"With his old scores now settled, Parker's
living the good life... until a snitch rats him out to The Outfit for the
bounty on his head. Now, he's no longer living in swank hotels and enjoying the
finer things, and someone has to pay for that. The Outfit's about to learn, if
you push Parker, it better be all the way into the grave. Still, these guys are
organized crime with a capital O. They are big. They are bad. They were brutal.
And no crook ever crossed them and lived to enjoy it. Except Parker. So they
wanted Parked dead, and a hitman proved they meant business. Too bad for The
Outfit he missed. Because Parker planned to get even -dead even. Ripping off
the Outfit was the easy part of Parker's game. Going one-on-one with Bronson, The
Outfit's Big Boss, was the hard part. Hard for anyone but Parker -because the
entire underworld knew it was written in blood: whatever Parker did, he did
deadly”
The Outfit is set three months after
the events of The Man with the Getaway Face and action gets going from page
one. And much like the previous two, Stark/Westlake
delivers the goods with fast-paced action, minimum words, and pace that makes
you speed through the adventure –no words seem wasted here. By far the best part of the book is
the meticulously crafting that went into the various robberies that occur –somehow
each is fresh and different (something Westlake excels at and continued on with
his Dortmunder tales). Again, even those these books are short and never to be
considered high literature, there is an elegance to them and really offer some fine entertainment.

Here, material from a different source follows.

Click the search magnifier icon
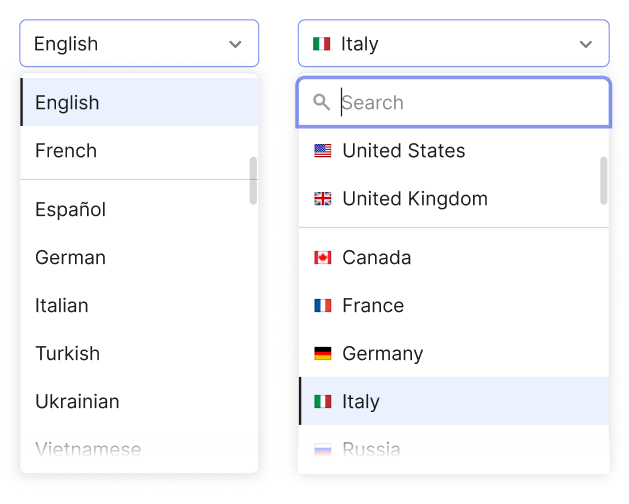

This is the best of three so far, and
seemly concludes an arc. There are 21 more books to go in this series, so we’ll see if Parker has
more run-ins with The Outfit.
There was a 1973 film version of this book that starred Robert Duvall, Karen Black, Joe Don
Baker, and Joanna Cassidy. It was released on DVD about a decade ago, via WarnerBros.com's manufacture-on-demand site -however it's no longer listed there.